There is an advice about social media that says you shouldn’t follow as many people as you want. You need to give the impression that you are popular. Some people will seek you out on social media. They will join your email list. They will look for your next book. They will talk to a friend about what they read. They will ask a question.

You know what? She still adores Meg. You know what else? I still adore Meg. My daughter was made a reader by her. She had two deeper connections with readers because of that one little follow. When my older daughter was in middle school, her favorite author followed her on social media. My kid was followed by Meg Cabot and she was over the moon.

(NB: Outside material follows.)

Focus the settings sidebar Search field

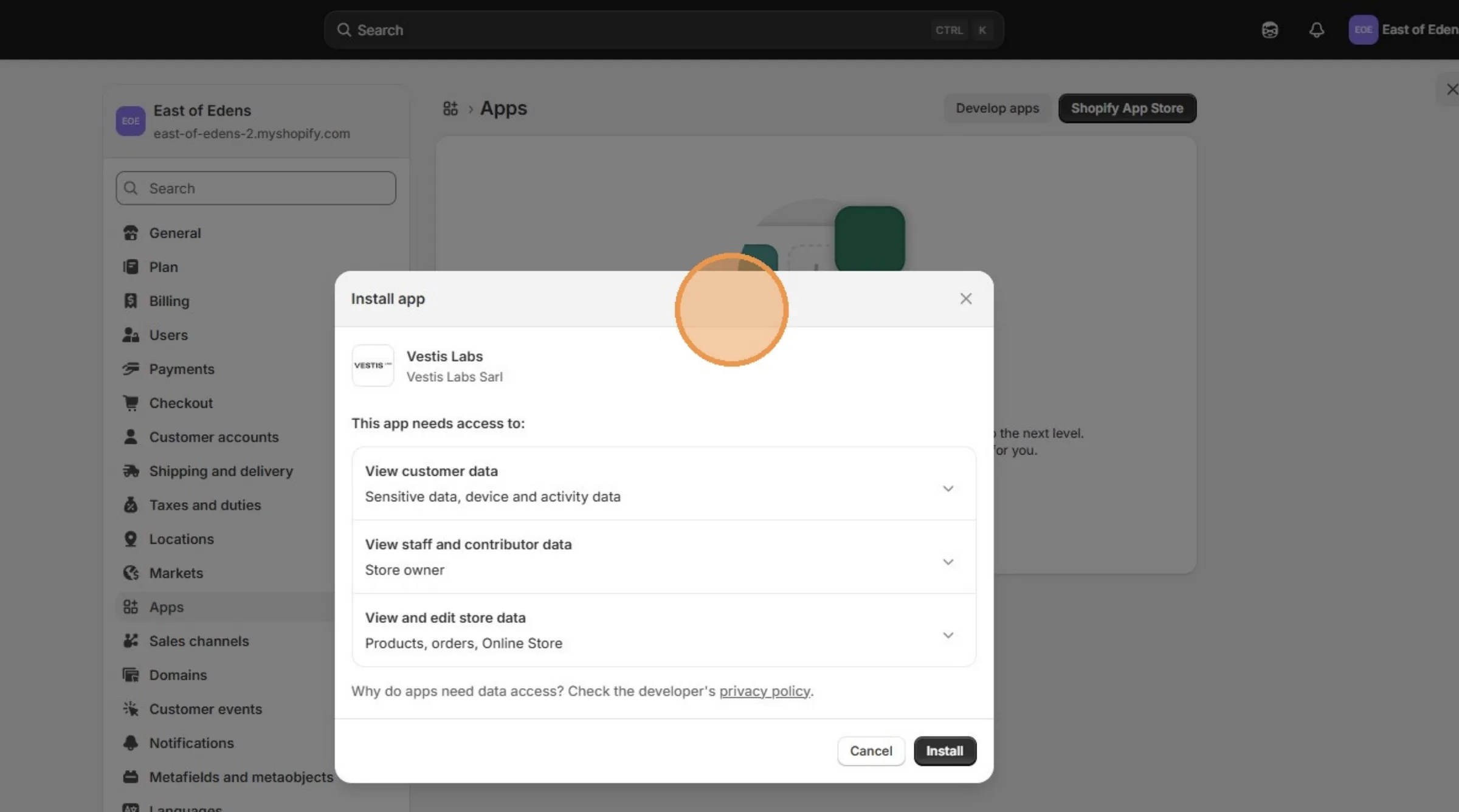point(256,188)
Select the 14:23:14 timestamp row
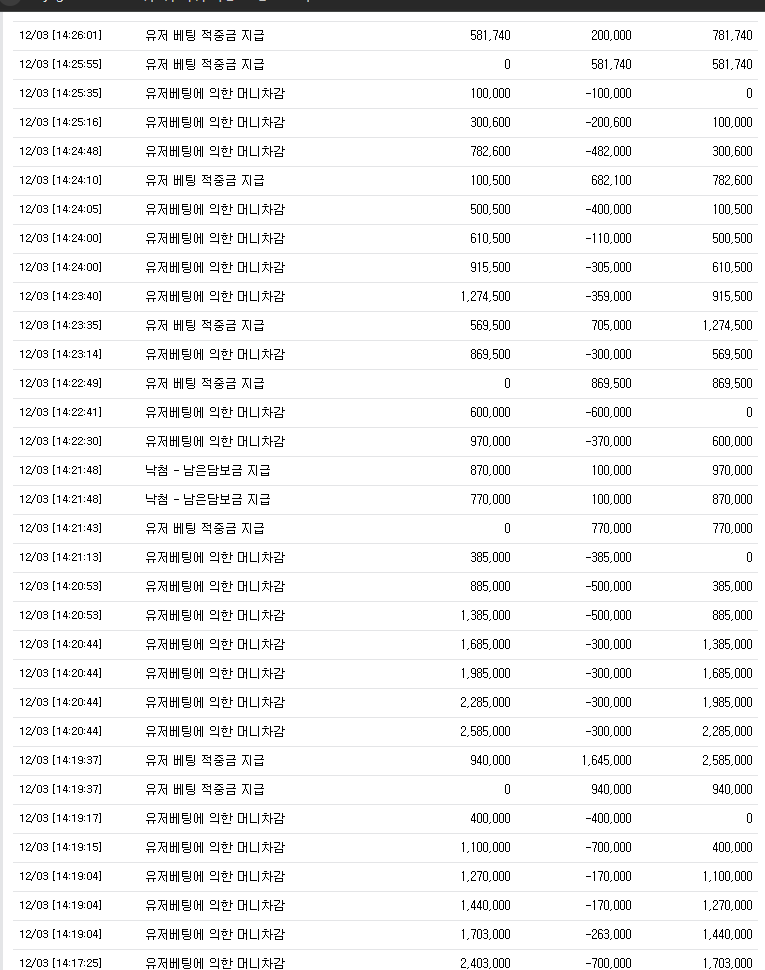 [60, 354]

What does it mean? I realized that I wanted to make people feel the way Meg Cabot made my daughter feel that day, even though I had no published books.

You don’t necessarily need to make a personal connection with every reader. You are only one person. Readers are people who have chosen to spend their free time with you. I think it means that if you don’t make a connection, you can’t read all the advice and strategy guides and tip listicles.

If you pay attention to your readers, your work will become a conversation with them, instead of you pontificating and getting upset when no one listens. The adages about how many people you should follow can be thrown away.

Ray Bradbury, Judy Blume, and a hundred other authors invited me to read their stories. It is harder to do. It’s harder to follow someone on social media. It is what I meant when I said I was in conversation with your reader.

I think about Meg Cabot when I think about sticky novelists. Chuck Palahniuk was teaching me about thought verbs. Stephen King wrote to his readers. I think about how Ellen traveled to schools all year long to meet her young readers.

I have bought all of the books by the author. I have shared them with many young friends. We stood in line for hours to meet her at a book event and it was worth it. In the sixth grade, she made a big impression on me.